Nel previgente D.M. 50/2016 era vietato il subappalto delle prestazioni di ingegneri e architetti. Il nuovo Codice si limita a vietarlo in maniera integrale, incaricando le stazioni appaltanti di indicare, motivando, quali prestazioni del contratto siano da eseguire a cura dell’aggiudicatario in ragione delle specifiche caratteristiche dell’appalto.

Secondo la Confederazione il subappalto dequalifica la libera professione, consentendo di trasformare il lavoro autonomo in lavoro subordinato, con un mercato al massimo ribasso e potendo portare ad una minore qualità del progetto. Si propone quindi di limitare il subappalto nelle prestazioni di servizi di ingegneria e architettura alle sole prestazioni specialistiche (per esempio acustica e prevenzione incendi), incaricando le stazioni appaltanti di indicare quali siano le prestazioni subappaltabili e che debbano essere dichiarate dall’operatore economico in fase di gara.

 

Collegio Consultivo Tecnico e modalità di costituzione

Dal combinato disposto delle due previsioni emergono alcune criticità:

  • un possibile conflitto con i compiti di Direzione dei Lavori e di Collaudatori in corso d’opera su decisioni da adottare durante la fase di esecuzione dei lavori (a mero titolo esemplificativo le decisioni che riguardano le scelte dei materiali);
  • un possibile contrasto con le norme che regolano le procedure di Accordo Bonario per le controversie sulle riserve iscritte dall’Appaltatore sul Registro di Contabilità;
  • Incongruenze sui compensi ai membri del CCT;
  • Il limite di non più di cinque incarichi in contemporanea.

Al fine di prevenire l’insorgere di contenzioso, che è peraltro la finalità dell’istituto del CCT, e salvaguardare i tempi di realizzazione dell’opera è necessario chiarire che laddove sorga un contrasto tra le decisioni della DL e quelle del CCT, sono queste ultime a prevalere.

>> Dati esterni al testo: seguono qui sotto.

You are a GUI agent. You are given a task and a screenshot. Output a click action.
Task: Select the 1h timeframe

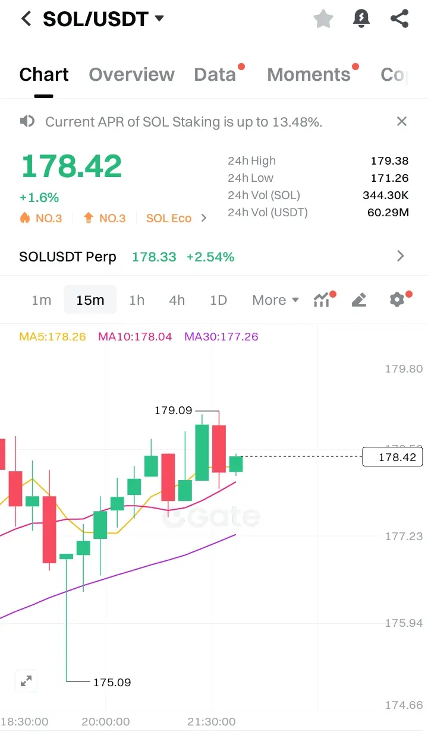(137, 300)
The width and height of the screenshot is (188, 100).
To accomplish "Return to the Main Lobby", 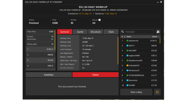I will pyautogui.click(x=136, y=92).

Confprofessioni propone quindi le seguenti modifiche:

  • all’art. 215 dopo il comma 2, inserire il seguente: “2-bis. Le decisioni del Collegio consultivo tecnico prevalgono su quelle eventualmente prese dalla Direzione Lavori”;
  • ove il CCT sia costituito e insediato, le riserve scritte dall’Appaltatore sul Registro di contabilità devono essere sottoposte a parere consultivo del CCT;
  • all’art. 1, dell’Allegato V.2, eliminare il comma 5;
  • all’art. 4, co.1, dell’Allegato V.2, eliminare il seguente periodo: “Ogni componente del Collegio consultivo tecnico non può ricoprire più di cinque incarichi contemporaneamente e comunque non può svolgere più di 10 incarichi ogni due anni”.

 

PFTE

Infine, i contenuti del PFTE previsti nell’Allegato I.7, Sezione II, art. 6 del nuovo Codice pongono questo livello della progettazione, in realtà, ben al di là di quello che la sua definizione lascerebbe pensare, generando rallentamenti nell’approvazione dei progetti, con ricorso alla necessaria procedura di validazione, che portano a confronti continui tra progettisti e gruppi di validazione sull’effettiva portata del PFTE, con frequenti richieste di redazione di elementi progettuali di livello esecutivo già in questa fase.

Si richiede quindi di demarcare in modo più chiaro quali siano le differenze tra PFTE e progetto esecutivo, anche in merito alla predisposizione di calcoli e schemi funzionali, all’esigenza di presentare già nella prima fase progettuale le analisi dei prezzi. Il tutto anche nella considerazione di un corretto coordinamento con il decreto “parametri” che stabilisce il corretto compenso professionale in funzione delle prestazioni effettivamente richieste.